Böyle bir ön tepki verilmesi durumunda, herhangi bir hamlenin öne sürülen savı değil, karşıtların kanıtları ve nedenlerini hedef alması neredeyse kaçınılmazdır; ve genellikle de bu yapıbozucuların, kuşkucuları tartışmanın dışına etkin biçimde itecek türde katılım standartları belirlemeyi ister gibi görünmeleri biçiminde sonuçlanmıştır.

Örneğin, eleştirmenler yapıbozucu yazıların tamamını inceleyip, bilgilerini tazelemeden, belli yapıbozucu savları eleştirdikleri ya da güvenilirliklerini kanıtlamak amacıyla, yapıbozuculuğa karşı yetersiz sempati gösterdikleri için azarlanıyorlar. Karşı savın incelenmesi, geniş çaptaki yapıbozucu yazılarla yetersiz tanışıklık ya da denetimsiz antipati yüzünden, çağrışıma ve yanlış kavramaların nasıl bu savın içine sızdığını gösterdikten sonra, mantıksal olarak, hiç kuşkusuz her iki noktanın da altı çizilebilir; ancak bu noktaların, karşı savı görmezden gelmek amacıyla kendi içlerinde yeterli nedenler olarak kullanımları başka bir sorgulama alanında düşlenemez.

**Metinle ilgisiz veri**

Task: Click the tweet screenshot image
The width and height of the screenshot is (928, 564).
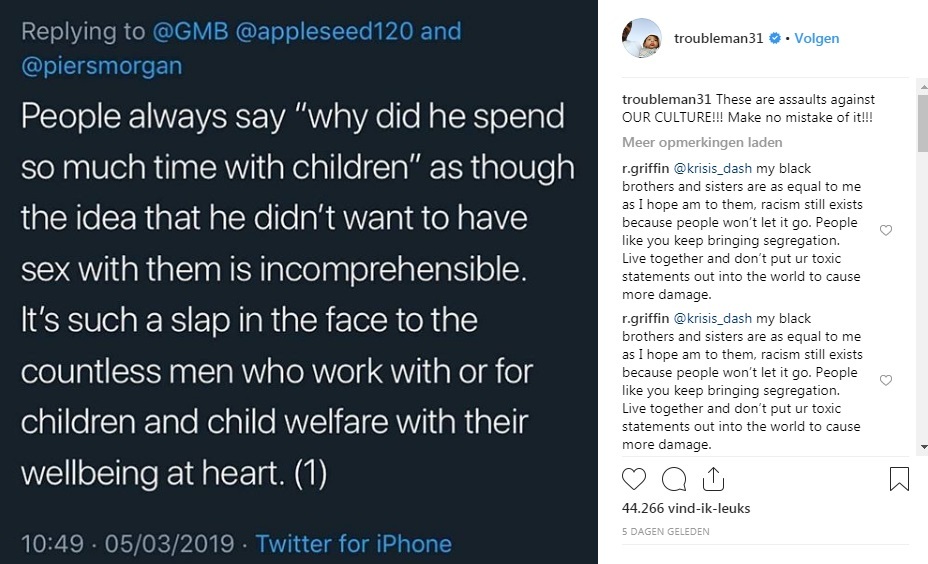Action: pyautogui.click(x=299, y=282)
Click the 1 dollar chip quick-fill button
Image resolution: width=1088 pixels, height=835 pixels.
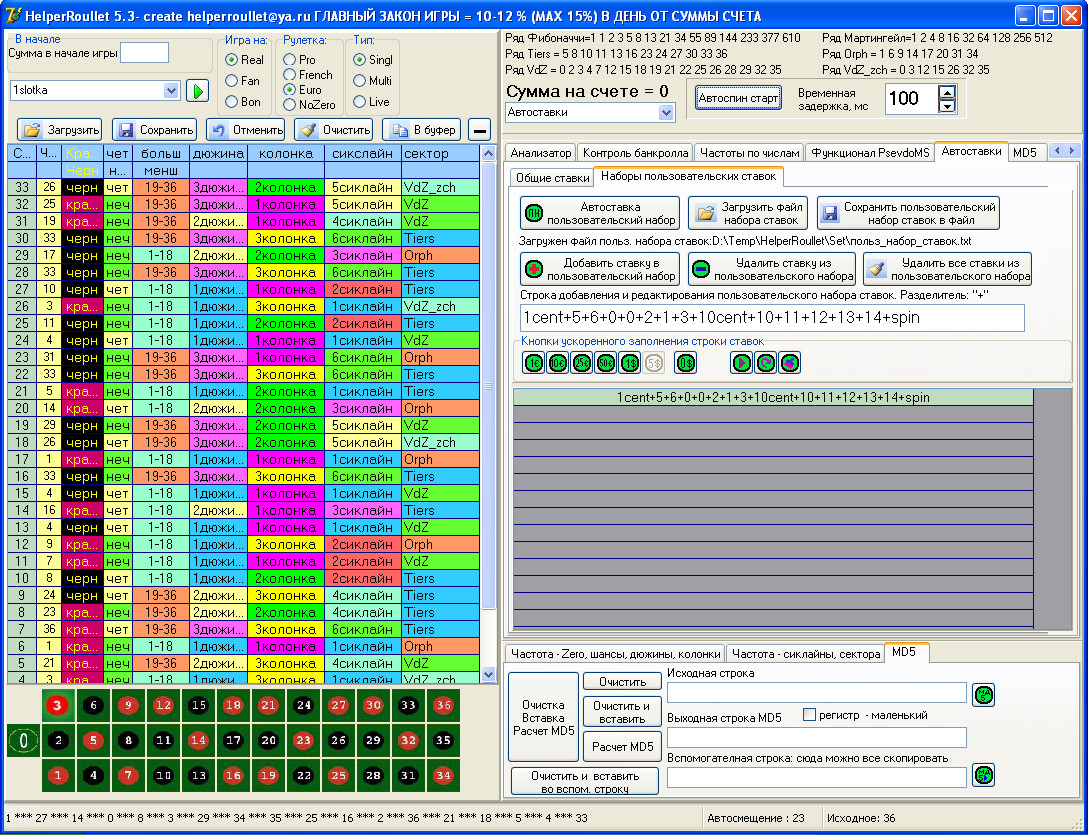[x=629, y=363]
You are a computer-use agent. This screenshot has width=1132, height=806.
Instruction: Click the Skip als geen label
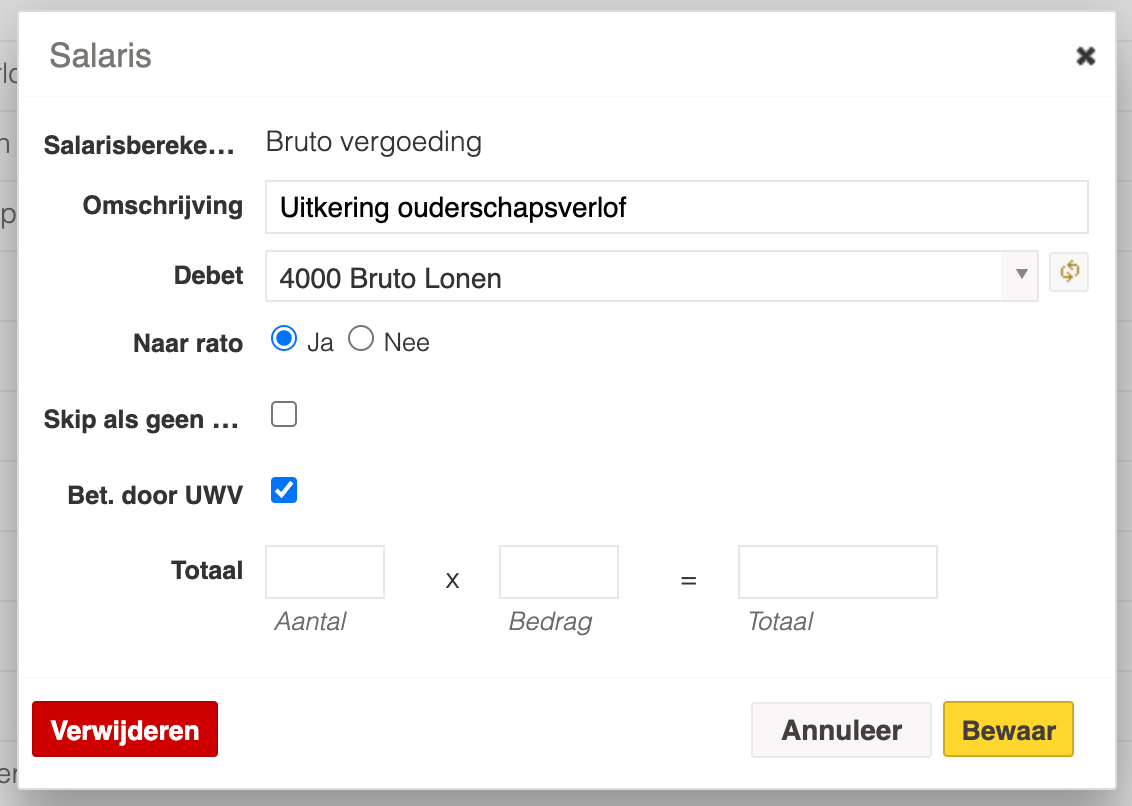click(x=142, y=420)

Felsefeden bir örnek alalım. Wittgenstein’in özel dil savı, onu çok önemli bulanlar ve tehlikeli bir yanlış gibi görenler ve Wittgenstein’a bu savın ürettiği meseleler dışında ilgi duymayanlar kadar, onu yaşamının işi haline getirenler tarafından da, bitip-tükenmez biçimde tartışılır. Bu katkıların yazılı tartışmaya getirdiği büyük çeşitlilik dikkate alınmaksızın, her biri aynı standarda göre yargılanır. Bu, özel dil savının doğasındaki mantığa yeni bir ışık tutuyor mu?

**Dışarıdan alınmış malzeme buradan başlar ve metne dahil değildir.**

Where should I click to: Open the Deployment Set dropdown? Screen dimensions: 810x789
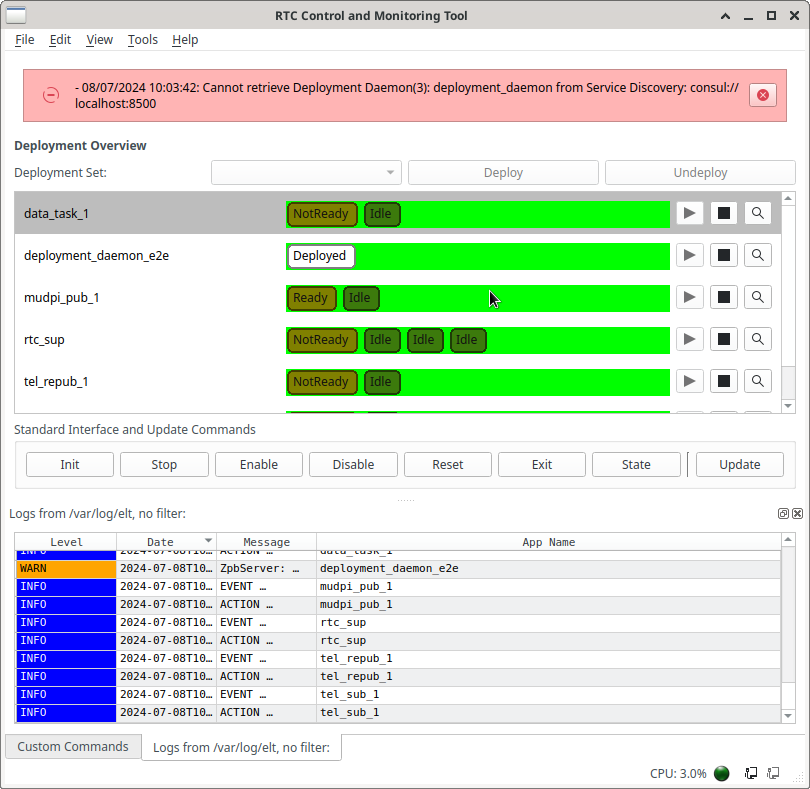(x=305, y=172)
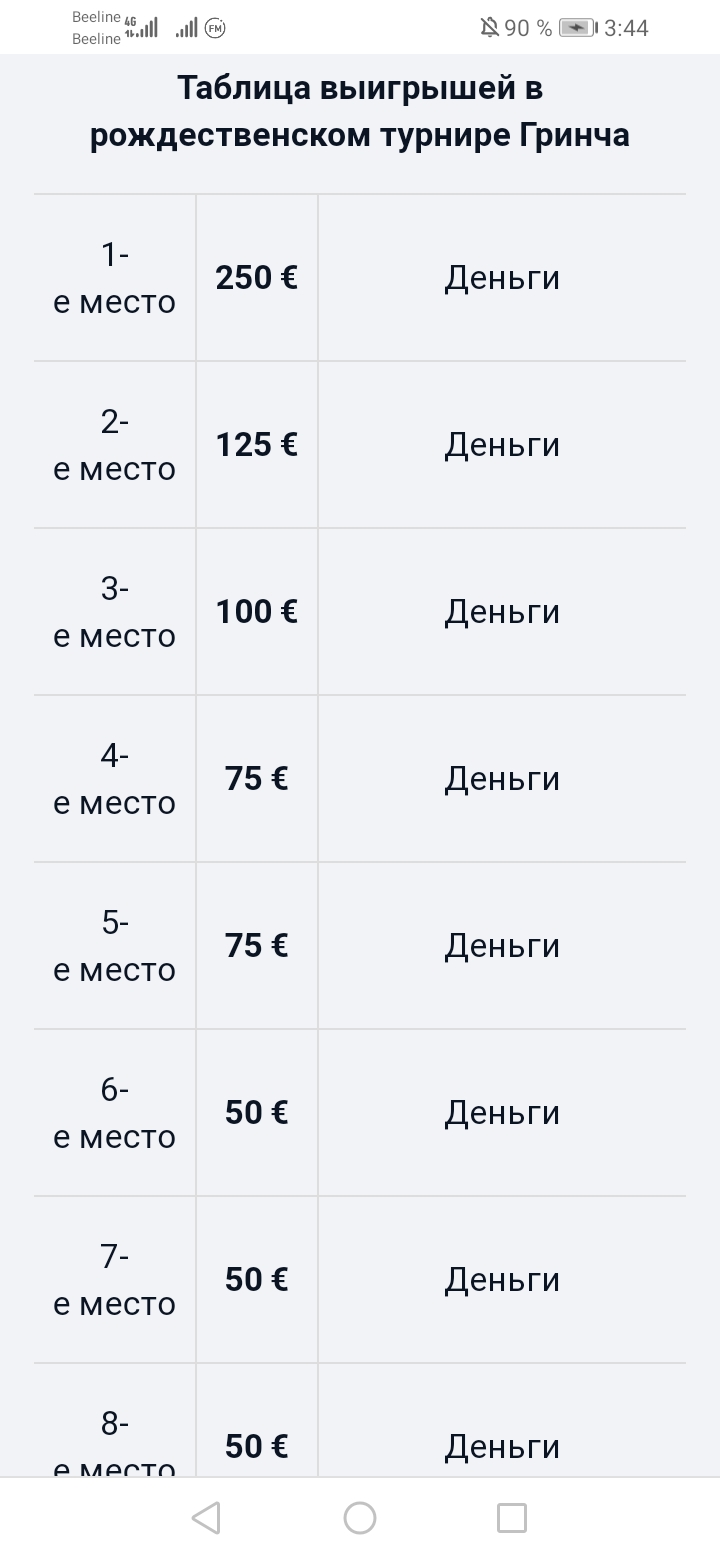Tap Деньги in the 5th place row
Screen dimensions: 720x1560
(x=502, y=946)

Katkıda bulunanların herbirinin geçmişi ya da mizacı, ancak katkının mantığı üzerinde ilk yargıya vardıktan sonra ulaşılması mümkün olan ikincil bir meseledir. Wittgenstein’a sempati duyanların ya da bir tek bu meselenin incelenmesini, Wittgenstein düşüncesinin tamamını kapsamlı olarak ele almışı bağlamına yerleştirenlerin, tartışmanın ciddi katılımcıları olarak görülmesi olası değildir; bunun sonuç alaycı bir gülüş olurdu.

Böyle bir şeyin, tartışmayı yalnızca Wittgenstein’cılarla sınırlama girişimi olduğu da çok belirginleşir ve yandaşları arasında, Wittgenstein’ın değerine ilişkin fazlaca görüş ayrılığı da kesinlikle olmazdı. Buna karşılık, bu gerçek gösteriyor ki, hem olumlu, hem olumsuz bağlılık, sempatinin yokluğu ve varlığı, bir savı eşit ölçüde biçimlendirebilir ya da biçimsizleştirebilir.

Birinin öbüründen öncelikli olmasına karşı çıkmak için çok az neden var – önemli olan savın silsilesi değil, sağlamlığıdır ve tartışma için gerekli sağlıklı bir ortamda, İkincisi her zaman birincisinden üstün olmuştur. Karşıtların iyi niyetine saldırarak tartışmadan kaçmak eğilimi, itiraf etmek gerekir ki karşıt olanlar üzerinde beklenen etkiyi yaratmıştır ve bu da tartışmanın tutuk durumundan sorumlu kabul edilmelidir. Akademik kurumların koridorlarında, yapıbozuculuk hakkındaki yakınmalar basılı olanlardan çok daha fazla.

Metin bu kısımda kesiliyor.